DO THIS -> Find each line below that contains the string "Viewport" and copy those lines out. Treat the match as case-sensitive.

EXTRACTED RECORDS ->
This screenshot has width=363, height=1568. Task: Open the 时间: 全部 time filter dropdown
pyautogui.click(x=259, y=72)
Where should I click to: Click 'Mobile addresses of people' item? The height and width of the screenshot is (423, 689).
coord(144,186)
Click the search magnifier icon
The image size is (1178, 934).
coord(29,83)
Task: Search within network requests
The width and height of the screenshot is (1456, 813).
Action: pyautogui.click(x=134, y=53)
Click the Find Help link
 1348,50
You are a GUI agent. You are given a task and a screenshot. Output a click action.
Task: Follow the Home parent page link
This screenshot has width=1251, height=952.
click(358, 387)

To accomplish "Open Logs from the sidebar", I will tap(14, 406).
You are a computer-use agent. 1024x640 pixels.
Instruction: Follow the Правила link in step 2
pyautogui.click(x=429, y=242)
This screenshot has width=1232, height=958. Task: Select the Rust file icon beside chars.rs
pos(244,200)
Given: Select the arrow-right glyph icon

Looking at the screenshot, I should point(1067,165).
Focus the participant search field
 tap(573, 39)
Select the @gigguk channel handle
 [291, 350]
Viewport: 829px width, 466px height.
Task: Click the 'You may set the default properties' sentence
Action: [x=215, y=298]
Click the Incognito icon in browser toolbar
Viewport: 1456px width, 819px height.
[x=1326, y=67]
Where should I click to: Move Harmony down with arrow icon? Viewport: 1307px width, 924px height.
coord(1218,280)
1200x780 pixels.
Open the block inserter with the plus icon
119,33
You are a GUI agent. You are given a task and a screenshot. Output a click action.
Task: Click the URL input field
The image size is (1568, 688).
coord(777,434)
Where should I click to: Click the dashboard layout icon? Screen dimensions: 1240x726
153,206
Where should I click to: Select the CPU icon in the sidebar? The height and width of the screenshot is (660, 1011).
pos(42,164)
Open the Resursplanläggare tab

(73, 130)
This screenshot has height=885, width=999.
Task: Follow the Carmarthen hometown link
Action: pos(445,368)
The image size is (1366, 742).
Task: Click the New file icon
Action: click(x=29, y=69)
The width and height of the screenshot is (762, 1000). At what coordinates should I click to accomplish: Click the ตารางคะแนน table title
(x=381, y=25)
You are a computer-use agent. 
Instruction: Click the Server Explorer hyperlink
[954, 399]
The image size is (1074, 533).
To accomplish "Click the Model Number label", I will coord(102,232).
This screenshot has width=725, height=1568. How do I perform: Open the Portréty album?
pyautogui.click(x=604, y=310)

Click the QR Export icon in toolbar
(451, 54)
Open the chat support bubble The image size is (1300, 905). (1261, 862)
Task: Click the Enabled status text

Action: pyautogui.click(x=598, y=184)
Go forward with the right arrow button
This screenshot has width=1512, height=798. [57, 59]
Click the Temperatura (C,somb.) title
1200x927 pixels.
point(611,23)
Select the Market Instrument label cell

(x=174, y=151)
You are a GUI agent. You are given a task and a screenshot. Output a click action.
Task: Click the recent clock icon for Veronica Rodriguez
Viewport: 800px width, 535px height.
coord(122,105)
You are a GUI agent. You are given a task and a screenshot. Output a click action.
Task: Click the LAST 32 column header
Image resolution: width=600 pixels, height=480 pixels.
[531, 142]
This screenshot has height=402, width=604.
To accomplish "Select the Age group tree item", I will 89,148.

WRITTEN REPLY ->
Viewport: 829px width, 466px height.
Viewport: 1456px width, 819px height.
Where should I click to: Move Harmony down with arrow icon? Viewport: 1307px width, 924px height.
Viewport: 800px width, 535px height.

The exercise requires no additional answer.